- **Your objective**
Lines with the word "computer" in them are the ones to copy from the records.

------

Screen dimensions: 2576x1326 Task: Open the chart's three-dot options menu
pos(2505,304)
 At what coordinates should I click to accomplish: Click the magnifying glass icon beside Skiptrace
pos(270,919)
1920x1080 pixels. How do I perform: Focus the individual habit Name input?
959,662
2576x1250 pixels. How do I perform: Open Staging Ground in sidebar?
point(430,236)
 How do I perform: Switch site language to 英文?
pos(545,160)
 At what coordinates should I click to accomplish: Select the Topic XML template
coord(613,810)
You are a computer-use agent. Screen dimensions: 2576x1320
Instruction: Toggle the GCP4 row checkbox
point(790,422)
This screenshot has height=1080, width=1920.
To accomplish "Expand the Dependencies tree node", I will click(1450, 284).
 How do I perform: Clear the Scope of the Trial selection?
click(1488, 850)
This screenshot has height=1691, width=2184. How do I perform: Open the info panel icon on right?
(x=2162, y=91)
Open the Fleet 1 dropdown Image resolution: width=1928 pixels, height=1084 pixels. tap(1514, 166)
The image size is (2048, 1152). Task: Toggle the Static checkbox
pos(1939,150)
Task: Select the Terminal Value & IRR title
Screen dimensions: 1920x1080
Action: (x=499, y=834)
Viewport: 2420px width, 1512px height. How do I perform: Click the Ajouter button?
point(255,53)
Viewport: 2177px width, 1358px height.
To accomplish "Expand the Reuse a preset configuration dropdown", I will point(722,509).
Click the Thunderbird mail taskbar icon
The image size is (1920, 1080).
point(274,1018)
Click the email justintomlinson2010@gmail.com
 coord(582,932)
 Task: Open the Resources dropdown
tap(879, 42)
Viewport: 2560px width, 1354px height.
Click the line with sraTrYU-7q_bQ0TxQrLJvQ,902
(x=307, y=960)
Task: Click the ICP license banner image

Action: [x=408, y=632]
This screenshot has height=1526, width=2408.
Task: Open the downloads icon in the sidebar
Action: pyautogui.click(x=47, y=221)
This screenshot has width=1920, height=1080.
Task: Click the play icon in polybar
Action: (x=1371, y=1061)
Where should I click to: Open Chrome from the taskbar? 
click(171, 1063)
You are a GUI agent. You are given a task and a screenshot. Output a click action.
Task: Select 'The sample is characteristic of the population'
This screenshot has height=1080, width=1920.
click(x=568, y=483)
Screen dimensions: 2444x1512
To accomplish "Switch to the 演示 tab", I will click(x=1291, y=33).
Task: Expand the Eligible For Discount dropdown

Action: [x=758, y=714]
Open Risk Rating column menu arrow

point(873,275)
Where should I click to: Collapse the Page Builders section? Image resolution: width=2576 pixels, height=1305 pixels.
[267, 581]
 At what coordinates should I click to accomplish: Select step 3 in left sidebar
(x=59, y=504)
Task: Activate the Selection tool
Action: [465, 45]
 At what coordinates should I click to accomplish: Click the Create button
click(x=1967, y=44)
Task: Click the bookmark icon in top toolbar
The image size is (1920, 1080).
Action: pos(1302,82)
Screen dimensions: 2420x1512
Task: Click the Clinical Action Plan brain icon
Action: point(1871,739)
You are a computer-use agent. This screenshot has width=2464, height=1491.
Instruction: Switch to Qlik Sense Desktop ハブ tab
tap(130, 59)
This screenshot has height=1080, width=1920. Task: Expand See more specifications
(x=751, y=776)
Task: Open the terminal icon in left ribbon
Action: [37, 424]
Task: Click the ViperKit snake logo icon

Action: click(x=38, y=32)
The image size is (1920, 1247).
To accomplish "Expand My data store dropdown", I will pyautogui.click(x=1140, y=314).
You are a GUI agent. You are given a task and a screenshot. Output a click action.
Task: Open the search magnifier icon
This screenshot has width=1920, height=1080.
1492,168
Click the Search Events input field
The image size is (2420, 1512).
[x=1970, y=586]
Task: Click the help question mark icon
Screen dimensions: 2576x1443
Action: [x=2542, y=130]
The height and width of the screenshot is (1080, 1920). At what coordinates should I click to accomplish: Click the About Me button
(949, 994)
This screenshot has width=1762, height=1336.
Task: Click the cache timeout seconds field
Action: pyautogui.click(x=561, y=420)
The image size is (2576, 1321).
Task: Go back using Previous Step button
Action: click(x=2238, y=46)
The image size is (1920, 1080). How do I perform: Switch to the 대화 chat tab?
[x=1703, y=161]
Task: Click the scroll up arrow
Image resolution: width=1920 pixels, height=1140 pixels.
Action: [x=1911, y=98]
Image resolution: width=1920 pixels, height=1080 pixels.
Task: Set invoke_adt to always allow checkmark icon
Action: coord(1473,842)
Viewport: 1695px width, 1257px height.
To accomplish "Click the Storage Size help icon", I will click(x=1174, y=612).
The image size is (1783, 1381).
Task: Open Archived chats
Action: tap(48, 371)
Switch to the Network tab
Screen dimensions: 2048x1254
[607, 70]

------

- **Reply**
You are a computer-use agent. Screen dimensions: 2576x1320
You are a computer-use agent. This screenshot has width=2464, height=1491.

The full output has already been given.